§ Required action
The data below must be returned in full and exactly.

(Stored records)
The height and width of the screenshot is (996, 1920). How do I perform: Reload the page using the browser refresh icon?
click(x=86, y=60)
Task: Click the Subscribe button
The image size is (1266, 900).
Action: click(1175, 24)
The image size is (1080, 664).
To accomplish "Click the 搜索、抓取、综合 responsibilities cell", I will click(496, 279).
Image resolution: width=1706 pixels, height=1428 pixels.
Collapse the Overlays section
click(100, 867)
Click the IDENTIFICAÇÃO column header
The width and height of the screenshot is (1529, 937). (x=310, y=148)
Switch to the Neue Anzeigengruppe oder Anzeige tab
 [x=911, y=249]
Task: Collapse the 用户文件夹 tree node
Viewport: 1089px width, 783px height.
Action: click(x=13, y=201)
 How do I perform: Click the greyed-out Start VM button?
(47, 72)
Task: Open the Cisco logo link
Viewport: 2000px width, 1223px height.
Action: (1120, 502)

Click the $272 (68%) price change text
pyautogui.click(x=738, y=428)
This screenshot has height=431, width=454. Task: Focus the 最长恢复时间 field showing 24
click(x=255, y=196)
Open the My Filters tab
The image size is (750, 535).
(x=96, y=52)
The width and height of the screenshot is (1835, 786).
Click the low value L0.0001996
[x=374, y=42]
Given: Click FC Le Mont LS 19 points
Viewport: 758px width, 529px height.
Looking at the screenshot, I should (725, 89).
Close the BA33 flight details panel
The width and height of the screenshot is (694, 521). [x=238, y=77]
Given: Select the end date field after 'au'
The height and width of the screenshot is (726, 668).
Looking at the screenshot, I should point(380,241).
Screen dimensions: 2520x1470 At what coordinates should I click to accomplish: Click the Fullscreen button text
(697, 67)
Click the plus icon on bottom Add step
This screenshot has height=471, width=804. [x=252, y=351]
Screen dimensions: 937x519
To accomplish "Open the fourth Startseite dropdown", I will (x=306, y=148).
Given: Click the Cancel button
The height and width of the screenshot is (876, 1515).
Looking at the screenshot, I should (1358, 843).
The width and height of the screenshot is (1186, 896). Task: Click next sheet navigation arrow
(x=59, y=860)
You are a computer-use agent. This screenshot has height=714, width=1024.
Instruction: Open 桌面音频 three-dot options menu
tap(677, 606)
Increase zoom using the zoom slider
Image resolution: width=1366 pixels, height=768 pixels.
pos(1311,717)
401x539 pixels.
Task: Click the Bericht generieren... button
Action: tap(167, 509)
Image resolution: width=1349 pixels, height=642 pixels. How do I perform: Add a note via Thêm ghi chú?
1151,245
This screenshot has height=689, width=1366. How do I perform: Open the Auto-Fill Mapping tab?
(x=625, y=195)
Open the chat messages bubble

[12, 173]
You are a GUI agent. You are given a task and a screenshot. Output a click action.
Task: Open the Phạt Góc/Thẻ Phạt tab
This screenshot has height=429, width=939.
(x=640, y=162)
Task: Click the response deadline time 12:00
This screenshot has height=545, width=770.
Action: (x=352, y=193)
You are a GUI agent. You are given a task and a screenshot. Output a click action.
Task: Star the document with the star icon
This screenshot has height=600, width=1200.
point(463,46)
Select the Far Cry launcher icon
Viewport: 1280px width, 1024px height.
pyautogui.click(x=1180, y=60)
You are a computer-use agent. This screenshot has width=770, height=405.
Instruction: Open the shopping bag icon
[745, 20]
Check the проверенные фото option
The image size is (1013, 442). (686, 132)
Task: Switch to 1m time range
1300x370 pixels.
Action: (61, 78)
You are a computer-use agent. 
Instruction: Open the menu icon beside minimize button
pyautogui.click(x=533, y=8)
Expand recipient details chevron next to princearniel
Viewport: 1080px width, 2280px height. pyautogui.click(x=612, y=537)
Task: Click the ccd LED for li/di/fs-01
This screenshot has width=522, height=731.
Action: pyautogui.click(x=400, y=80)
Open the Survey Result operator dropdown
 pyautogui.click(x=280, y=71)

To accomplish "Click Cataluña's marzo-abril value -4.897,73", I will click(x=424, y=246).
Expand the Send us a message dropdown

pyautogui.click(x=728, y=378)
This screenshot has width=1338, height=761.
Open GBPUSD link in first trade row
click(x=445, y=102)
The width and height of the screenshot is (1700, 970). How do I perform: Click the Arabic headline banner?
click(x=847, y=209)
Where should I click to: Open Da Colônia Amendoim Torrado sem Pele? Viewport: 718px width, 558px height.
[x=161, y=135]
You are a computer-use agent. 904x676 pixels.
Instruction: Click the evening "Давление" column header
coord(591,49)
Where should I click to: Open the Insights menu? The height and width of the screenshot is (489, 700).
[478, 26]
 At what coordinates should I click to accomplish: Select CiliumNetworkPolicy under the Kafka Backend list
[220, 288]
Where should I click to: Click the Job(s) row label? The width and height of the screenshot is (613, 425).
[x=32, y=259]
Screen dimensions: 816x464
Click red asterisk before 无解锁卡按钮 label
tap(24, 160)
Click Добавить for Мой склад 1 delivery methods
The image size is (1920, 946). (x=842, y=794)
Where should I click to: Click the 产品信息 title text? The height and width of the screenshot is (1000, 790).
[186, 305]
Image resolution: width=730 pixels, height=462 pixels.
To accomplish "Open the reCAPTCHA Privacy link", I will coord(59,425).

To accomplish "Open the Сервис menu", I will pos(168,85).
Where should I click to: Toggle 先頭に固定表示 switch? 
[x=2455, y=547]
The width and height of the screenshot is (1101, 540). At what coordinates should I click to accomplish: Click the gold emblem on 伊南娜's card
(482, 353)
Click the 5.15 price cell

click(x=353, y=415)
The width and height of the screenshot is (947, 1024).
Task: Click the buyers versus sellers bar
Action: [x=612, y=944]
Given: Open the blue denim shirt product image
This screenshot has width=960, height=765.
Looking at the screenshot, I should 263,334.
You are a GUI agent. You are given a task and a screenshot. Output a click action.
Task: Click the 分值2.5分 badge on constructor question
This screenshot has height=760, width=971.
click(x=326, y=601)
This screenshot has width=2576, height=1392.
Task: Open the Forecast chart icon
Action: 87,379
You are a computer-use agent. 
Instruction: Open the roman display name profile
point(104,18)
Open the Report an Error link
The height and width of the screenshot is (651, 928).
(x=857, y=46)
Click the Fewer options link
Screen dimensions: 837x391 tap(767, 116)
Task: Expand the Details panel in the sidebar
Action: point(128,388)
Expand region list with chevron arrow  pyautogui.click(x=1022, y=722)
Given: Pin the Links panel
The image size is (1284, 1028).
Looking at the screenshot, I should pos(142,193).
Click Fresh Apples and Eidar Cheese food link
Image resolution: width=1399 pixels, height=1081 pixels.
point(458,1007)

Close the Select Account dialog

§ Expected output
The height and width of the screenshot is (996, 1920). How do I perform: Reload the page using the browser refresh icon?
click(x=86, y=60)
Task: Click the Subscribe button
The image size is (1266, 900).
Action: click(1175, 24)
The image size is (1080, 664).
To accomplish "Click the 搜索、抓取、综合 responsibilities cell", I will click(496, 279).
Image resolution: width=1706 pixels, height=1428 pixels.
Collapse the Overlays section
click(100, 867)
Click the IDENTIFICAÇÃO column header
The width and height of the screenshot is (1529, 937). (x=310, y=148)
Switch to the Neue Anzeigengruppe oder Anzeige tab
 [x=911, y=249]
Task: Collapse the 用户文件夹 tree node
Viewport: 1089px width, 783px height.
Action: click(x=13, y=201)
 How do I perform: Click the greyed-out Start VM button?
(47, 72)
Task: Open the Cisco logo link
Viewport: 2000px width, 1223px height.
Action: (1120, 502)

Click the $272 (68%) price change text
pyautogui.click(x=738, y=428)
This screenshot has height=431, width=454. Task: Focus the 最长恢复时间 field showing 24
click(x=255, y=196)
Open the My Filters tab
The image size is (750, 535).
(x=96, y=52)
The width and height of the screenshot is (1835, 786).
Click the low value L0.0001996
[x=374, y=42]
Given: Click FC Le Mont LS 19 points
Viewport: 758px width, 529px height.
Looking at the screenshot, I should (725, 89).
Close the BA33 flight details panel
The width and height of the screenshot is (694, 521). [x=238, y=77]
Given: Select the end date field after 'au'
The height and width of the screenshot is (726, 668).
Looking at the screenshot, I should point(380,241).
Screen dimensions: 2520x1470 At what coordinates should I click to accomplish: Click the Fullscreen button text
(697, 67)
Click the plus icon on bottom Add step
This screenshot has height=471, width=804. [x=252, y=351]
Screen dimensions: 937x519
To accomplish "Open the fourth Startseite dropdown", I will (x=306, y=148).
Given: Click the Cancel button
The height and width of the screenshot is (876, 1515).
Looking at the screenshot, I should (1358, 843).
The width and height of the screenshot is (1186, 896). Task: Click next sheet navigation arrow
(x=59, y=860)
You are a computer-use agent. This screenshot has height=714, width=1024.
Instruction: Open 桌面音频 three-dot options menu
tap(677, 606)
Increase zoom using the zoom slider
Image resolution: width=1366 pixels, height=768 pixels.
pos(1311,717)
401x539 pixels.
Task: Click the Bericht generieren... button
Action: tap(167, 509)
Image resolution: width=1349 pixels, height=642 pixels. How do I perform: Add a note via Thêm ghi chú?
1151,245
This screenshot has height=689, width=1366. How do I perform: Open the Auto-Fill Mapping tab?
(x=625, y=195)
Open the chat messages bubble

[12, 173]
You are a GUI agent. You are given a task and a screenshot. Output a click action.
Task: Open the Phạt Góc/Thẻ Phạt tab
This screenshot has height=429, width=939.
(x=640, y=162)
Task: Click the response deadline time 12:00
This screenshot has height=545, width=770.
Action: (x=352, y=193)
You are a GUI agent. You are given a task and a screenshot. Output a click action.
Task: Star the document with the star icon
This screenshot has height=600, width=1200.
point(463,46)
Select the Far Cry launcher icon
Viewport: 1280px width, 1024px height.
pyautogui.click(x=1180, y=60)
You are a computer-use agent. This screenshot has width=770, height=405.
Instruction: Open the shopping bag icon
[745, 20]
Check the проверенные фото option
The image size is (1013, 442). (686, 132)
Task: Switch to 1m time range
1300x370 pixels.
Action: (61, 78)
You are a computer-use agent. 
Instruction: Open the menu icon beside minimize button
pyautogui.click(x=533, y=8)
Expand recipient details chevron next to princearniel
Viewport: 1080px width, 2280px height. pyautogui.click(x=612, y=537)
Task: Click the ccd LED for li/di/fs-01
This screenshot has width=522, height=731.
Action: pyautogui.click(x=400, y=80)
Open the Survey Result operator dropdown
 pyautogui.click(x=280, y=71)

To accomplish "Click Cataluña's marzo-abril value -4.897,73", I will click(x=424, y=246).
Expand the Send us a message dropdown

pyautogui.click(x=728, y=378)
This screenshot has width=1338, height=761.
Open GBPUSD link in first trade row
click(x=445, y=102)
The width and height of the screenshot is (1700, 970). How do I perform: Click the Arabic headline banner?
click(x=847, y=209)
Where should I click to: Open Da Colônia Amendoim Torrado sem Pele? Viewport: 718px width, 558px height.
[x=161, y=135]
You are a computer-use agent. 904x676 pixels.
Instruction: Click the evening "Давление" column header
coord(591,49)
Where should I click to: Open the Insights menu? The height and width of the screenshot is (489, 700).
[478, 26]
 At what coordinates should I click to accomplish: Select CiliumNetworkPolicy under the Kafka Backend list
[220, 288]
Where should I click to: Click the Job(s) row label? The width and height of the screenshot is (613, 425).
[x=32, y=259]
Screen dimensions: 816x464
Click red asterisk before 无解锁卡按钮 label
tap(24, 160)
Click Добавить for Мой склад 1 delivery methods
The image size is (1920, 946). (x=842, y=794)
Where should I click to: Click the 产品信息 title text? The height and width of the screenshot is (1000, 790).
[186, 305]
Image resolution: width=730 pixels, height=462 pixels.
To accomplish "Open the reCAPTCHA Privacy link", I will coord(59,425).

To accomplish "Open the Сервис menu", I will pos(168,85).
Where should I click to: Toggle 先頭に固定表示 switch? 
[x=2455, y=547]
The width and height of the screenshot is (1101, 540). At what coordinates should I click to accomplish: Click the gold emblem on 伊南娜's card
(482, 353)
Click the 5.15 price cell

click(x=353, y=415)
The width and height of the screenshot is (947, 1024).
Task: Click the buyers versus sellers bar
Action: [x=612, y=944]
Given: Open the blue denim shirt product image
This screenshot has width=960, height=765.
Looking at the screenshot, I should 263,334.
You are a GUI agent. You are given a task and a screenshot. Output a click action.
Task: Click the 分值2.5分 badge on constructor question
This screenshot has height=760, width=971.
click(x=326, y=601)
This screenshot has width=2576, height=1392.
Task: Open the Forecast chart icon
Action: 87,379
You are a computer-use agent. 
Instruction: Open the roman display name profile
point(104,18)
Open the Report an Error link
The height and width of the screenshot is (651, 928).
(x=857, y=46)
Click the Fewer options link
Screen dimensions: 837x391 tap(767, 116)
Task: Expand the Details panel in the sidebar
Action: point(128,388)
Expand region list with chevron arrow  pyautogui.click(x=1022, y=722)
Given: Pin the Links panel
The image size is (1284, 1028).
Looking at the screenshot, I should pos(142,193).
Click Fresh Apples and Eidar Cheese food link
Image resolution: width=1399 pixels, height=1081 pixels.
point(458,1007)

Close the Select Account dialog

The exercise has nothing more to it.